As a former mayor, Leppert is most comfortable speaking on fiscal issues. On social issues, he quickly covers the bases: He’s pro-life and anti-gay-marriage — they’re “faith issues,” he adds. On foreign policy, he’s admittedly a neophyte. Asked whether he would have supported New START, Leppert responds, “To be frank with you, that’s where I would have used the position to sit down with our folks in national security and get a good feel for whether they thought that was protecting our interests.”
But on fiscal issues, he can’t say enough. Confronted with a specific question — for instance, “Do you support Sen. Rand Paul’s proposed $500 billion in cuts?” — Leppert paints a broader picture. “I think you need to step back and look at how we got into this position,” he begins. “I think we got into it with politicians who came up with the next neat program that was designed to satisfy some constituency and get them reelected.”

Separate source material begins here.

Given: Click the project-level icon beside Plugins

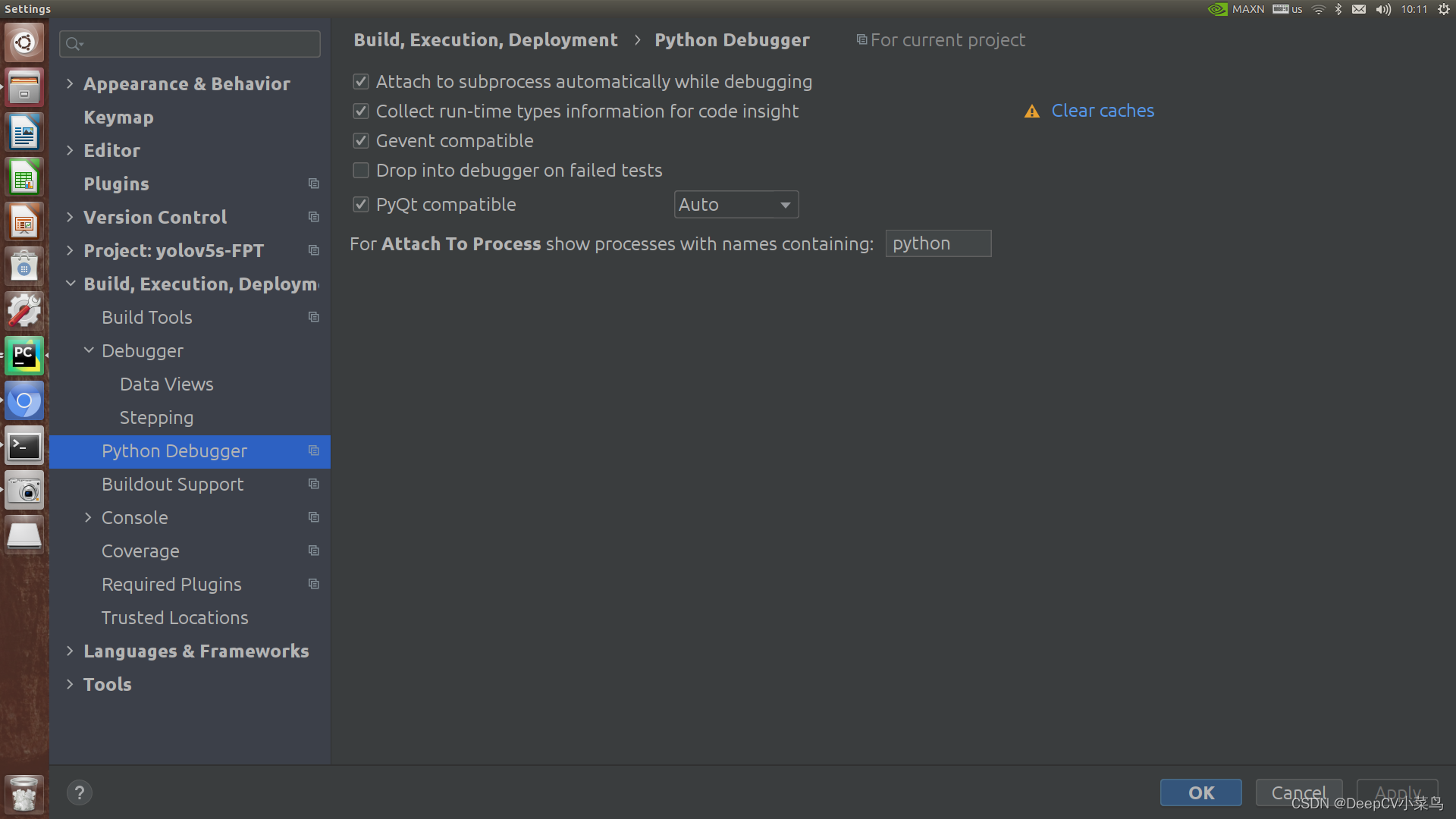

Those neat programs have added up to $14 trillion in debt. With such large liabilities, Leppert considers the fight in the House over cuts feeble. “One side says you can cut $30 billion, another side says you can cut $60 billion,” Leppert notes. “You’re still in rounding errors. We need much bolder action than that. We have to be careful that people don’t just lose their patience on the idea of $4 billion every two weeks. We need something that puts more discipline into the system long term.” (On Paul’s proposal, by the way, Leppert says, “It’s got to be big numbers. Forty-one cents of every dollar we spend is borrowed. We’ve gone that far.”)

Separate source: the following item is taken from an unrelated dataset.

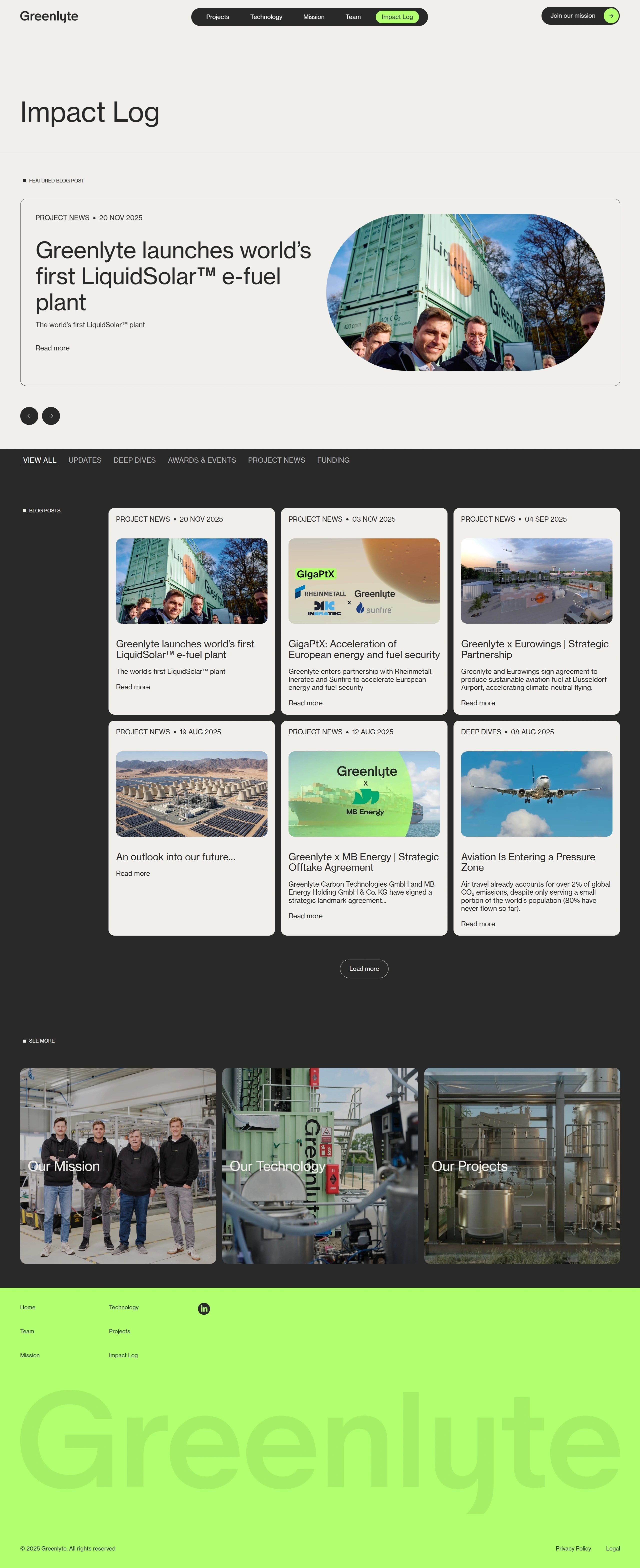The width and height of the screenshot is (640, 1568).
Task: Click the next featured post arrow
Action: click(x=51, y=416)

How does one put “more discipline into the system”? Leppert has five suggestions: First, institute zero-baseline budgeting. Second, prioritize spending. For an example, he reaches back to his tenure as mayor. Years ago, crime was swallowing Dallas. “We didn’t have enough police officers,” he recounts. “So we added 20 percent to the police force. But we reduced spending in the civilian force by 20 percent, eliminated programs, and privatized others, such as the Dallas Zoo.” Voilà.
Third, give programs expiration dates. “They have lives of their own, and they have just absolutely spun out of control,” Leppert says. Fourth, devise metrics by which to measure these programs’ effects. And finally, pass a balanced-budget amendment.
On this suggestion, Leppert sounds most like the outsider. An old pol might worry that a balanced-budget amendment would fail to pass, leaving any Democrats who voted for it with political cover. But Leppert charges ahead. “I think it needs to be put forward — not just as a political vote, but as a substantive policy change.”
Yet his mayoral past may hurt him still. In particular, Leppert supported the construction of a city-owned hotel and solicited federal funds for the Trinity River Project, a panoply of public works. Now, however, Leppert opposes funding the project — through earmarks at least. “Earmarks are not a good way to do the budgeting. Trinity River is an important project; it’s a good project. I’m happy to have a project like that be measured on its own merits, and on its own merits it will do fine.” It sounds as if he would be happy getting funding through the regular appropriations process.
Nonetheless, Leppert would bring an executive, business-minded approach to lawmaking. He sums up his planned method thus: “When you look at an idea, does it reduce the influence of Washington on the average family? If it doesn’t, we can’t afford it.”
— Brian Bolduc is a William F. Buckley fellow at the National Review Institute.